Indiscutible talento

Se comprende que la formación de Weiwei y su rebeldía se fundan en un legítimo rencor y rabia por el daño que el Estado, el Partido, causó a su padre, y a toda su familia. Como su padre, también él pudo viajar y vivir en Occidente, y, como él, regresó a China, donde gracias a su indiscutible talento, imaginación y audacia (y acceso a los circuitos internacionales) se convirtió en una molestia para el régimen, hasta ser hecho prisionero, y luego tener que exiliarse.

Su testimonio autobiográfico de la vida del artista bajo el totalitarismo y el funcionamiento de sus mecanismos represores recuerdan la experiencia de Vaclav Havel, incluso en los episodios policiales, con sus “comprensivos” interrogatorios policiales y el régimen carcelario. Salvo que el dramaturgo checoslovaco pasó de la cárcel a la presidencia del país. Mientras que Ai Weiwei ha tenido que tomar el camino del exilio, le iba en ello la vida. 

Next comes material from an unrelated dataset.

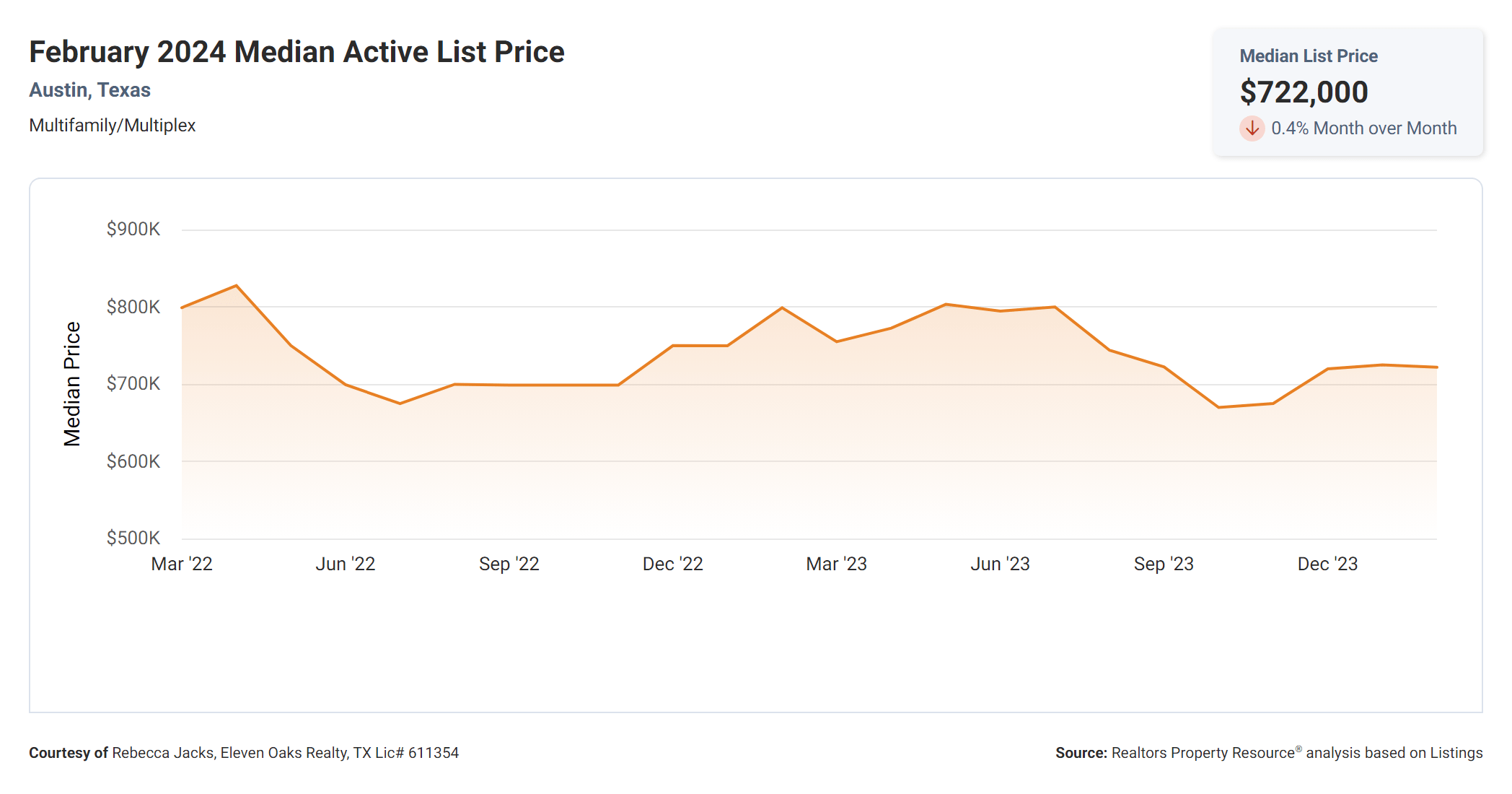The width and height of the screenshot is (1512, 794).
Task: Select the Jun '22 x-axis label
Action: [x=346, y=564]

Ahora creo que reside en Alemania, y se ha convertido en un profesional de la denuncia y la ocurrencia efectista ante los problemas más complejos. Lo cual, como ya he dicho, ni me da frío ni calor; alimenta la autocomplacencia del artista y su público. En este sentido la foto, incluida en el libro, de Weiwei paseando meditabundo por la playa de Lesbos ilustra con exactitud las bodas entre el arte concienciado y el kitsch. En este asunto creo en el famoso axioma de Ad Reinhardt: “El arte es el arte, y todo lo demás es todo lo demás”.